Se vistió mecánicamente, incapaz de dejar de lado su habitual velocidad, aunque contara con una hora más que de costumbre. Repasó mentalmente su archivo de recuerdos en busca de alguna ocasión en la que hubiera dispuesto de tanto tiempo antes de salir de casa, pero su mente le devolvió un gran signo de interrogación. No recordaba ninguna.
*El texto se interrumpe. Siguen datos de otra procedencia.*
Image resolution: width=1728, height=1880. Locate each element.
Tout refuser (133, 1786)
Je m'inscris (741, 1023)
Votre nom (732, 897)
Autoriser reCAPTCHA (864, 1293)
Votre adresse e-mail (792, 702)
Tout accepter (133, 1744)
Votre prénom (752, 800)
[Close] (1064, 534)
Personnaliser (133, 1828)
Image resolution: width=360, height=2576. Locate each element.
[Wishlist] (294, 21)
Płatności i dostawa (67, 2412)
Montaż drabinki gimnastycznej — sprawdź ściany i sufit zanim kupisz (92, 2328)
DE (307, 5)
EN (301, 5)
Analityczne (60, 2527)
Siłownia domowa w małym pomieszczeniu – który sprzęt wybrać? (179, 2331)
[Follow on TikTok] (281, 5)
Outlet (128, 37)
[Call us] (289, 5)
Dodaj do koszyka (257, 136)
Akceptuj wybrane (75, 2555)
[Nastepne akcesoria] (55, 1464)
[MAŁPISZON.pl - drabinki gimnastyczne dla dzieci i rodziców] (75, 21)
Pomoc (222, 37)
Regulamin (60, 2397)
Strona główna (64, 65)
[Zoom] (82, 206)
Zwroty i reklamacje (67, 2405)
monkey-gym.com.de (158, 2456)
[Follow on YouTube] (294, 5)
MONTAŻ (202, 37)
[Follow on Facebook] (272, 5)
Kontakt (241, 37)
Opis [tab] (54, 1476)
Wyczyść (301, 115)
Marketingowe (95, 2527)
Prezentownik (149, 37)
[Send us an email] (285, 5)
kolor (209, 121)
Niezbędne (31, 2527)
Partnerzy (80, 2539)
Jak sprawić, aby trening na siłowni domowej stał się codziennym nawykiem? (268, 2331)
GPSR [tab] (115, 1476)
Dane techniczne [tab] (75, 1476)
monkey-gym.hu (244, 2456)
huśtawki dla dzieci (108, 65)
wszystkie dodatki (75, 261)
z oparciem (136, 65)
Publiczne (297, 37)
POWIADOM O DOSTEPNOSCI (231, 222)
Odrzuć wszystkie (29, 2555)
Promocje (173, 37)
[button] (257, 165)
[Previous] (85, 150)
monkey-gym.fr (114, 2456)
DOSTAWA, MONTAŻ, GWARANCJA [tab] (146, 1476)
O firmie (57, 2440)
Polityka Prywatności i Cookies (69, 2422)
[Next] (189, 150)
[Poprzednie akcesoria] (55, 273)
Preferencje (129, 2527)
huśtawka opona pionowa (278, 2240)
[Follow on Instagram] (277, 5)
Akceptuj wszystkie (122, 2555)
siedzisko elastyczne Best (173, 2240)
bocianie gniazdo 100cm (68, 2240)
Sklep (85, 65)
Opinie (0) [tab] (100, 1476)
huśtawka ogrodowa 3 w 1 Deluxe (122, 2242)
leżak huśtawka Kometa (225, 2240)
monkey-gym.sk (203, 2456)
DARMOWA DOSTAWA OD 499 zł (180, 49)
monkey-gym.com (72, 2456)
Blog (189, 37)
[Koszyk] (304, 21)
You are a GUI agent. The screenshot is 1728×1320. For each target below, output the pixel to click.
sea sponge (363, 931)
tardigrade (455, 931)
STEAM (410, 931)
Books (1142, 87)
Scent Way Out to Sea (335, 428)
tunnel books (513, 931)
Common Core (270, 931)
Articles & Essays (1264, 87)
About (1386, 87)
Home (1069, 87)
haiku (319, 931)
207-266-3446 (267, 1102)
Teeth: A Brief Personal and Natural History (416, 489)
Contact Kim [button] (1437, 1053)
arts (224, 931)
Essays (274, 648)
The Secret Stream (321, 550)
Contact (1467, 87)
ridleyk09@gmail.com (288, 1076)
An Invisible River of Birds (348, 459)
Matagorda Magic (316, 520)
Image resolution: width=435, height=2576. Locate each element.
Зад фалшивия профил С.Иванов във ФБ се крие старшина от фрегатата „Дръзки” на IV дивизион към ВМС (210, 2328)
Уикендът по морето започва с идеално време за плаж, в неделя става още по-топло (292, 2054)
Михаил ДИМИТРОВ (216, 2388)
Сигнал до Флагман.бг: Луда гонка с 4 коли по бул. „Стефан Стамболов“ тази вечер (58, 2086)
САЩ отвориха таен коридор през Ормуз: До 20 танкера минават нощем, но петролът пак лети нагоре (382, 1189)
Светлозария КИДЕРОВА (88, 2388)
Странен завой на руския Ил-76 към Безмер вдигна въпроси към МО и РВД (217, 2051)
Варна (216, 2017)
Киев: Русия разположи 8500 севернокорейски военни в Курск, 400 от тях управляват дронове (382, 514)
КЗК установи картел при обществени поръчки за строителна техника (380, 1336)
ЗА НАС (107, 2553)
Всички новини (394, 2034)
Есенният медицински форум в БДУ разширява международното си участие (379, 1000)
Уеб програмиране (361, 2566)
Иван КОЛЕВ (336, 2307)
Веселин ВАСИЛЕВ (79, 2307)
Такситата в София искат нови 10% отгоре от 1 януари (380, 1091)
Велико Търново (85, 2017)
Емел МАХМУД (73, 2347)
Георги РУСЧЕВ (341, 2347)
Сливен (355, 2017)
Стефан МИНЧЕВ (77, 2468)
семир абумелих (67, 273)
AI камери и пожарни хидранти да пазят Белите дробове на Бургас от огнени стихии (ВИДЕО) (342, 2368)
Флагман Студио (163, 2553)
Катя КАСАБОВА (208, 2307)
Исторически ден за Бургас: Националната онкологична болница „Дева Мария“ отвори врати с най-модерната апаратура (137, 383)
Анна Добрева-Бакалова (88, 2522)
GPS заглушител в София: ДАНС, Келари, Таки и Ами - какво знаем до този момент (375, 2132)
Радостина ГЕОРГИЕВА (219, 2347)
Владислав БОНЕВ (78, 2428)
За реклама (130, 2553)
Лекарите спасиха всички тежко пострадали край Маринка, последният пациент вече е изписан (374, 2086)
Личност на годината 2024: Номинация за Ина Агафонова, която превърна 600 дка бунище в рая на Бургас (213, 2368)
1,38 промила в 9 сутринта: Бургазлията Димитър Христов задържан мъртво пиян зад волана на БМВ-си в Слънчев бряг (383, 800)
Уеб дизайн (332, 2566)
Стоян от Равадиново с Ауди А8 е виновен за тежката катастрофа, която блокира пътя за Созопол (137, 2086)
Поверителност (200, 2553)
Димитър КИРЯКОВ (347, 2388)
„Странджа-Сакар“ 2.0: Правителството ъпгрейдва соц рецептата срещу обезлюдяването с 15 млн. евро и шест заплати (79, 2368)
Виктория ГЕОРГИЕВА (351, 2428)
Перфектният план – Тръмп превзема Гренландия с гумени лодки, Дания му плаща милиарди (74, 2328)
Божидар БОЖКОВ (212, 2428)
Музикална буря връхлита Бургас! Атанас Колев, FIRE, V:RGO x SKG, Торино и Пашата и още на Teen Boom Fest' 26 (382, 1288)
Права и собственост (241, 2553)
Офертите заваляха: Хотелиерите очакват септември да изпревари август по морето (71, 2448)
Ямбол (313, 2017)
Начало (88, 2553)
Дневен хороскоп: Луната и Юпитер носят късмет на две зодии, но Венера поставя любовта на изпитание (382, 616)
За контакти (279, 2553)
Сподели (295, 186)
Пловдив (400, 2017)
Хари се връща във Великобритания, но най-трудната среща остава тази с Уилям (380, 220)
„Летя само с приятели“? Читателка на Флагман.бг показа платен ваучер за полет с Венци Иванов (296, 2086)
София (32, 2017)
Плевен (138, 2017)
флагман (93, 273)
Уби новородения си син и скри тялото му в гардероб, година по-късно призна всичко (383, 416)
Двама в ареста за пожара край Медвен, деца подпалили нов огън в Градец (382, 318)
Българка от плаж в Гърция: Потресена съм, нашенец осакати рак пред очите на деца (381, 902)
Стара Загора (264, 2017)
Un momento después comenzó a prepararse el desayuno, ahora sí con lentitud, y mientras el café daba vueltas en el microondas decidió ir en busca del periódico. Al volver lo extendió sobre la mesa de la cocina y ocupó uno de los taburetes. Mientras leía los titulares, incapaz de abandonar el hábito adquirido durante años de no concentrarse en el contenido de las noticias, ocurrió el segundo hecho fuera de lo común de esa mañana. Éste incluso más inesperado que su inusitado horario para despertar.
Tom bajó la escalera.
—Hola, mamá. —Tom llevaba el cabello revuelto.
—Hola, querido… ¿Has dormido bien?
—Muy bien.
—Entonces hoy estamos asistiendo a un milagro. Dos Gordon madrugando.
Tom rió.
—Te he oído cuando te levantabas —dijo él—. No tenía más sueño.
—Te prepararé unos huevos, ¿o prefieres cereales?
—Huevos está bien.
Allison se lo quedó mirando hasta que dos tostadas saltarinas rompieron el encantamiento. Colocó dos más en el aparato y agregó más huevos en la sartén. Sacó de la nevera zumo de naranja y leche, y al depositarlos sobre la mesa vio a Tom, con el rostro sonriente, con la vista fija en ella y balanceando sus pies calzados en las pantuflas del ratón Mickey, su gran secreto
(Es que son cómodas. Nadie debe saber que las uso. Nadie, mamá).
¿Se estaba perdiendo algo? Creía que sí.
No ocurre nada. Tu hijo está contento. Ha dormido bien y está feliz de poder compartir un desayuno con su madre. No seas paranoica.
Una vez que los huevos revueltos estuvieron listos, los sirvió en recipientes individuales y los llevó a la mesa junto con las tostadas.
—Tom, hazme el favor de traer a la mesa los dulces y la mantequilla.
Él obedeció.
Segundos después, madre e hijo disfrutaban con entusiasmo pero en silencio de un copioso desayuno. Normalmente, Allison a esa hora se estaría debatiendo entre la idea de permanecer en la cama y mandar al cuerno sus responsabilidades, o levantarse y hacer frente a ellas como hacía día tras día. Sin embargo, hoy había superado todo eso.
—¿Cómo te fue ayer? —preguntó de repente Tom.
—Muy bien —respondió Allison mientras mantenía la vista fija en una tostada en la que untaba mantequilla. Cuando estuvo lista, se la entregó a Tom.
—Qué bien. Me gusta Mike —dijo él.
«A mí también, tesoro», pensó Allison. Pero no lo dijo. Allí estaba probablemente la razón por la que Tom se había levantado. Su hijo sentía interés por saber cómo había pasado la cena en compañía de Mike, nada más, y por la sonrisa que mostraba en el rostro cabía suponer que conocía perfectamente la respuesta. O bien el semblante de Allison lo hacía suficientemente evidente, lo cual era probable, o Tom había espiado la noche anterior desde la ventana de su habitación, lo cual era aún más probable.